REQUISITI:
1. Riscrivi il brano sulle elezioni presidenziali iraniane a partire da "Tra i motivi" e proseguendo fino a "scorso 19 maggio.", sostituendo "caldo torrido" con "calore estremo".
2. Rispondi a queste domande sul brano sulle elezioni presidenziali iraniane:
(a) Quanti voti ha ottenuto Masoud Pezeshkian?
(b) Qual è stata l'affluenza alle urne?
(c) In che giorno è morto il presidente Ebrahim Raisi?

Nelle elezioni presidenziali di venerdì 28 giugno, il moderato Masoud Pezeshkian ha ottenuto 10,5 milioni di voti (42,5% delle preferenze), il conservatore radicale Saeed Jalili 9,5 milioni di voti (38,6%), il presidente del Parlamento Mohammad Baqer Ghalibaf 3,4 milioni (13,8%) e l’ex ministro della giustizia Pourmohammadi soltanto 206.000 voti (meno dell’1%). Su 61 milioni di aventi diritto, hanno votato 24,5 milioni di iraniani. Di questi, un milione ha votato scheda bianca, oppure l’ha annullata. L’affluenza alle urne è stata quindi soltanto del 39,9%, un minimo storico che ha coinvolto anche l’elettorato conservatore dato che, nel loro tradizionale presidio a Isfahan, la percentuale è stata di poco più del 40%.
Tra i motivi di questa bassa affluenza alle urne vi sono la rabbia, la disillusione, l’appello delle opposizioni – anche nella diaspora - a disertare le urne per delegittimare il regime, ma anche il caldo torrido (nel sud si raggiungono i 50°) e il fatto che si è trattato di elezioni organizzate rapidamente, 50 giorni dopo la morte del presidente Ebrahim Raisi in un misterioso incidente di elicottero lo scorso 19 maggio.

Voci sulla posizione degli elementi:
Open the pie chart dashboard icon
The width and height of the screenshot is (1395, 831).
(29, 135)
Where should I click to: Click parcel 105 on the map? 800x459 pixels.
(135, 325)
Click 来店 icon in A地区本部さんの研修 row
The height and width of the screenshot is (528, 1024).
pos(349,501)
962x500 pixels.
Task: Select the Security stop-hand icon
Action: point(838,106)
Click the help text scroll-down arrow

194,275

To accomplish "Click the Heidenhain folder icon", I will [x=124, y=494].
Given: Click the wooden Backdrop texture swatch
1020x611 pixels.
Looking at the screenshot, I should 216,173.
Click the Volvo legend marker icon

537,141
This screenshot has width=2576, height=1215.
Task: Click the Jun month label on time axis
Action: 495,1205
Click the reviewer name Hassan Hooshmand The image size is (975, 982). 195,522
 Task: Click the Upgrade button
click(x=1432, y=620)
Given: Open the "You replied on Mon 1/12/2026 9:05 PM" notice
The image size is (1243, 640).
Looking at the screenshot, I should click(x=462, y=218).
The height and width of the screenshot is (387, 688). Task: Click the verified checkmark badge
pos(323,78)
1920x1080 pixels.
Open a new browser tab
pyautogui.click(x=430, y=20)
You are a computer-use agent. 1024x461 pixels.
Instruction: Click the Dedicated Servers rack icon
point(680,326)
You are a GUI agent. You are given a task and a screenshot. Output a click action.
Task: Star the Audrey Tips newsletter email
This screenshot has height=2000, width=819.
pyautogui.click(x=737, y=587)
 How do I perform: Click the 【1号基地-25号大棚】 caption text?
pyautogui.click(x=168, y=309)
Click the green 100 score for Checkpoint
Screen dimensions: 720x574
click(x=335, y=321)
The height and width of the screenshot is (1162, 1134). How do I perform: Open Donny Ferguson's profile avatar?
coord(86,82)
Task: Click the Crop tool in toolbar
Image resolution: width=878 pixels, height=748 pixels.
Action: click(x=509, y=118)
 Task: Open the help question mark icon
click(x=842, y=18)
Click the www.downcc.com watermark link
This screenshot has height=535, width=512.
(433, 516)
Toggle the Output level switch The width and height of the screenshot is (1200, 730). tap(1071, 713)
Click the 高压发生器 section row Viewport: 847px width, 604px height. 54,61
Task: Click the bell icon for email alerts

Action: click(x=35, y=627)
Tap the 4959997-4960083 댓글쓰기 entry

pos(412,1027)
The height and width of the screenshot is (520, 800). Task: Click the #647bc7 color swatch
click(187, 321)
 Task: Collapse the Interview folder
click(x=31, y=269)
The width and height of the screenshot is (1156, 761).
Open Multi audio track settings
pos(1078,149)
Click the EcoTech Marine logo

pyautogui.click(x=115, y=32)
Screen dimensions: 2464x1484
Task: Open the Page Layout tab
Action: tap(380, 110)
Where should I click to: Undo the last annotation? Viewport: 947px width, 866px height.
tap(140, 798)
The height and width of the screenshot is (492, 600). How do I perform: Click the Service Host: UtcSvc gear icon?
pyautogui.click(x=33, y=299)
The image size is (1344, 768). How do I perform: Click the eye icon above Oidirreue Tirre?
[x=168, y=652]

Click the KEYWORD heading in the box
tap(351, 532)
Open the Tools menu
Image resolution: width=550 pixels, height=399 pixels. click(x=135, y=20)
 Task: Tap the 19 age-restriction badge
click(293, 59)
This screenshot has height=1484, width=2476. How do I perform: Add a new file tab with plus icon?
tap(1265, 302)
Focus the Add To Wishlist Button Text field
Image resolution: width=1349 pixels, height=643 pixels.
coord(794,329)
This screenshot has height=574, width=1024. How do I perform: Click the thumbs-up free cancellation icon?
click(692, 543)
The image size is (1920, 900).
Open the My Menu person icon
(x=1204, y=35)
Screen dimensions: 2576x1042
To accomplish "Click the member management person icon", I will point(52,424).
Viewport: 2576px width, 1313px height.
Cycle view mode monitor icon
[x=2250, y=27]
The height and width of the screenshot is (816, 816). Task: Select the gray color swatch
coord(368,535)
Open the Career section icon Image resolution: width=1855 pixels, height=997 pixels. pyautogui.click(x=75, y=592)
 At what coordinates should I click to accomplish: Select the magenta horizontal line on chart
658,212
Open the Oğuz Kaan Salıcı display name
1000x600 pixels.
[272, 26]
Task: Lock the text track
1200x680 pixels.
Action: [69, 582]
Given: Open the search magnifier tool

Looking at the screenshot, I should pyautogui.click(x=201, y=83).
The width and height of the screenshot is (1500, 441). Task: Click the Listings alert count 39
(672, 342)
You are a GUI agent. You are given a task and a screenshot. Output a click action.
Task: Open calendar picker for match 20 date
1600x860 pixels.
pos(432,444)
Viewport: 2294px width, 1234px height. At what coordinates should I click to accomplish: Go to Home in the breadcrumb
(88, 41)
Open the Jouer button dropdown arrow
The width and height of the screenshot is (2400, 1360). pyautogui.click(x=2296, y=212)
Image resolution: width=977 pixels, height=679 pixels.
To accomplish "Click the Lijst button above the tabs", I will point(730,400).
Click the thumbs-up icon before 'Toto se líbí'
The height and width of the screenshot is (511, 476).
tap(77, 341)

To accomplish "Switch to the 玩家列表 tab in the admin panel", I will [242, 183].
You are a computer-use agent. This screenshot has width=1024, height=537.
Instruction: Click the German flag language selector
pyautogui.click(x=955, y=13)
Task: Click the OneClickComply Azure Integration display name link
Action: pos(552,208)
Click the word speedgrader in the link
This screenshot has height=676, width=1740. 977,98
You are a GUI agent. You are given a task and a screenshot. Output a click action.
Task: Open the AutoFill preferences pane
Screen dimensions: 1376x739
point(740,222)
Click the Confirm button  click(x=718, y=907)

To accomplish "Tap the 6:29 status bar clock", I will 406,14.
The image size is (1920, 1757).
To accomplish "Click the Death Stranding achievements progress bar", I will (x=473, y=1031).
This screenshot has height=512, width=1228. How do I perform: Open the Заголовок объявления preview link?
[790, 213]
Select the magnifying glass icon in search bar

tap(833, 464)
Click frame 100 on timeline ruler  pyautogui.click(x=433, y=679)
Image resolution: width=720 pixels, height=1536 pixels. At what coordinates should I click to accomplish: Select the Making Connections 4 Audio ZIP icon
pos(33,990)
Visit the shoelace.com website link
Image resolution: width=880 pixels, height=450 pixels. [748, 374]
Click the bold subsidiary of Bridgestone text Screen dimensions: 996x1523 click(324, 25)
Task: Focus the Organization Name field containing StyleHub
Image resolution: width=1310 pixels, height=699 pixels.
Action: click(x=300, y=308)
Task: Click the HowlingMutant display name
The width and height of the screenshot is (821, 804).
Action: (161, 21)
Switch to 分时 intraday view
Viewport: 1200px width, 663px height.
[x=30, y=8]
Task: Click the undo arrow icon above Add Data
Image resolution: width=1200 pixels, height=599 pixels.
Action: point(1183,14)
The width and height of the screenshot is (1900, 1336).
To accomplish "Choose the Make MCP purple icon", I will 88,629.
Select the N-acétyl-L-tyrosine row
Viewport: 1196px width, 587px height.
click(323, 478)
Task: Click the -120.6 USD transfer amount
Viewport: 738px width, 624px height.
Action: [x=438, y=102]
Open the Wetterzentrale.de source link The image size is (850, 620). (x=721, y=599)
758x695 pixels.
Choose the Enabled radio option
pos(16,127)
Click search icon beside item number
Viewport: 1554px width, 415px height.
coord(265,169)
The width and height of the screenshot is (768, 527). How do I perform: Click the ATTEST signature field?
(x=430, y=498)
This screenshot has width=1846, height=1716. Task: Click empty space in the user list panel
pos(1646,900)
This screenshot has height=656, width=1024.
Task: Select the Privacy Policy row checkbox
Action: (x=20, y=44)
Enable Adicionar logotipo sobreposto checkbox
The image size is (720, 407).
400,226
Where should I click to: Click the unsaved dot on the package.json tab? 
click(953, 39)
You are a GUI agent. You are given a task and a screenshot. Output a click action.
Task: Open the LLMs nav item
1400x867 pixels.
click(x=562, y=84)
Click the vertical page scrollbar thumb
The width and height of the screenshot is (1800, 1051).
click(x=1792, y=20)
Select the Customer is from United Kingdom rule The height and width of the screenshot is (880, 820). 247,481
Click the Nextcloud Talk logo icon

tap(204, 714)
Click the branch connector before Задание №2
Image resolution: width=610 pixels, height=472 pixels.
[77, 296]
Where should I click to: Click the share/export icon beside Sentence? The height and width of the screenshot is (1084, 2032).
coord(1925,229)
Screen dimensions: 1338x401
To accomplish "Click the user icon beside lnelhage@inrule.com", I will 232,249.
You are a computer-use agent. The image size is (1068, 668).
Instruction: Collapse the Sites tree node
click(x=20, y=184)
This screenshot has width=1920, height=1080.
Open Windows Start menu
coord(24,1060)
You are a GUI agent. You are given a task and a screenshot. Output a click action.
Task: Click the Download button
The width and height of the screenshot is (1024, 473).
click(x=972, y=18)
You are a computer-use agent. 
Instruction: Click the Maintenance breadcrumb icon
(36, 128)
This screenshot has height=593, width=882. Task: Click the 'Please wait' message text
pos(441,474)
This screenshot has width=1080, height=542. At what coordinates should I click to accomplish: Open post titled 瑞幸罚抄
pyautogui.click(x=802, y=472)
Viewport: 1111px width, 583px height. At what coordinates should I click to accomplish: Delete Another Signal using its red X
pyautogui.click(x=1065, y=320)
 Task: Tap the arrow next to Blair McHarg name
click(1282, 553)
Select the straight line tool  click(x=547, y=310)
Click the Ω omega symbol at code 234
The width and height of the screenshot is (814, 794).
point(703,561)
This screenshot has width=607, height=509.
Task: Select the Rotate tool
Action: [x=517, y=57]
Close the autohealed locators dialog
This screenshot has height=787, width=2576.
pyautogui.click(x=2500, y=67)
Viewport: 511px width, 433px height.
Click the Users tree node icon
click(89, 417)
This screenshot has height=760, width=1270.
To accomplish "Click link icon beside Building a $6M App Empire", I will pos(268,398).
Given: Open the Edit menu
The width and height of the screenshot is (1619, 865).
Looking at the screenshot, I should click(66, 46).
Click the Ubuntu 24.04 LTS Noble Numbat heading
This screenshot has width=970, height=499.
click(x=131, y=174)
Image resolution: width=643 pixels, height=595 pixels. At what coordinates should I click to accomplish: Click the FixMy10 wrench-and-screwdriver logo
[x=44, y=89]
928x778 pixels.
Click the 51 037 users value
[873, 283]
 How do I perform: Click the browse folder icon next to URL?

SOLUZIONI:
1.
Tra i motivi di questa bassa affluenza alle urne vi sono la rabbia, la disillusione, l’appello delle opposizioni – anche nella diaspora - a disertare le urne per delegittimare il regime, ma anche il calore estremo (nel sud si raggiungono i 50°) e il fatto che si è trattato di elezioni organizzate rapidamente, 50 giorni dopo la morte del presidente Ebrahim Raisi in un misterioso incidente di elicottero lo scorso 19 maggio.

2.
(a) 10,5 milioni di voti (42,5% delle preferenze).
(b) Il 39,9%.
(c) Il 19 maggio.